Some studies also point to the high rates of diabetes among rural populations in India, possibly fuelled by carbohydrate-rich government food rations. This has been one of the recent criticisms of the Public Distribution System under which the government disburses subsidised food grains to marginalised populations. PDS focuses on providing each family with a specific amount of calories per day, with little focus on the nutritional quality of the food. By replacing millets with rice and wheat, it has forced a dietary shift in rural India.
Diabetes and mental health
Diabetes is debilitating for patients and their families at multiple levels: it requires daily medication and strict dietary restrictions, lowers immunity to other diseases and can gradually affect the functioning of almost every organ in the body.
It is well-known that diabetes – both type 1 and type 2 – can increase risks of high blood pressure, cardiac arrests, strokes and kidney disease. But recent research also points to the correlations between diabetes and mental health problems.
A 2016 study from Romania, for instance, found that people with diabetes are two to three times more likely to suffer from clinical depression than other people.

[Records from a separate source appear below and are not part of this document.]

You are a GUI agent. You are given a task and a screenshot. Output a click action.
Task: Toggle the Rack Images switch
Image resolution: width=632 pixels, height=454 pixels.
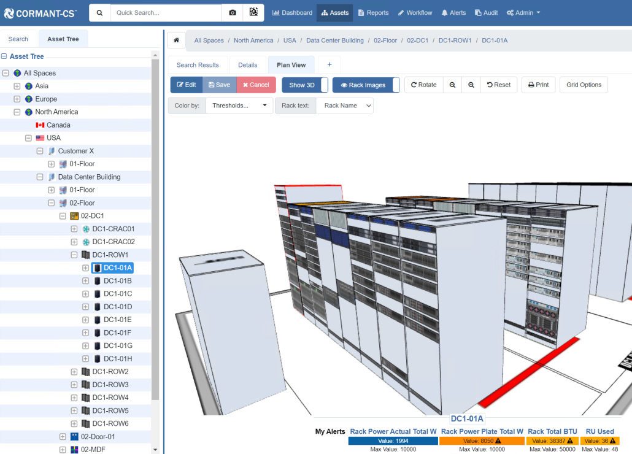pos(366,85)
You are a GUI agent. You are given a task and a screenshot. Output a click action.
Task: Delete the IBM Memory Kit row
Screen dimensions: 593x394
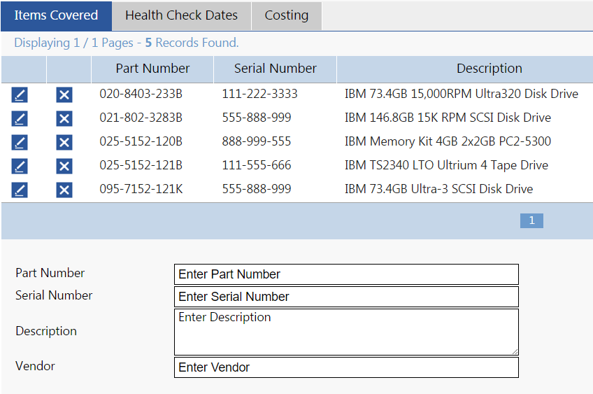[x=64, y=142]
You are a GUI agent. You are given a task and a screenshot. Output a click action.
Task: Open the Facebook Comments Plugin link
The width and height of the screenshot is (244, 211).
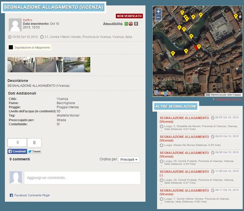pyautogui.click(x=32, y=196)
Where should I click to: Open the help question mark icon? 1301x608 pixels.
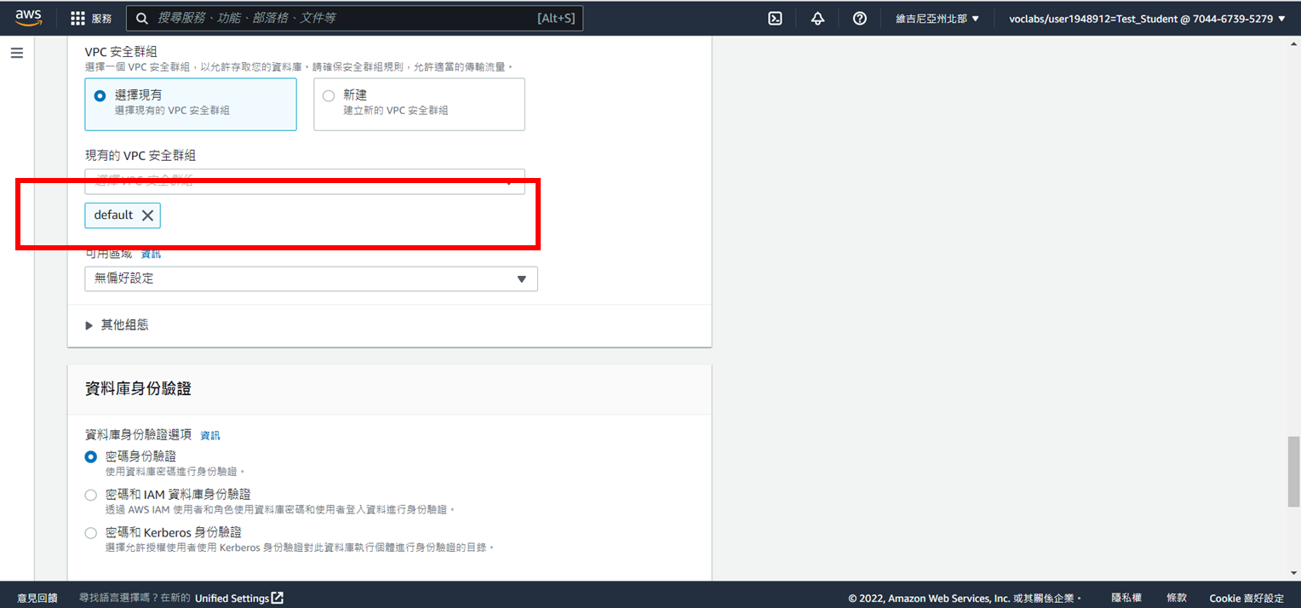(859, 18)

More recently, researchers in Finland studied a group of more than 400,000 people over seven years and found that among them, diabetes patients were much more likely to die of suicide, accidents or alcohol-related causes than the non-diabetic population.
The study, published in October 2018 in the European Journal of Endocrinology, indicates that diabetes affects a patient’s mental health because of the strain of having to constantly monitor glucose levels and take insulin injections, as well as the anxiety of developing more serious heart or kidney problems.
For low-income families, these physical and mental stresses come with an additional financial burden. Junk food may be cheap, but the cost of managing diabetes is high.
“Medicines may be available for free at public hospitals, but insulin is not. And insulin alone can cost up to Rs 2,000 a month for a diabetic,” said Dr Smita Chavan, who believes the impact all of these combined burdens of managing diabetes can easily affect a patient’s mental health. “I have seen diabetes patients go into depression very quickly, and this happens no matter which social class the patient comes from.”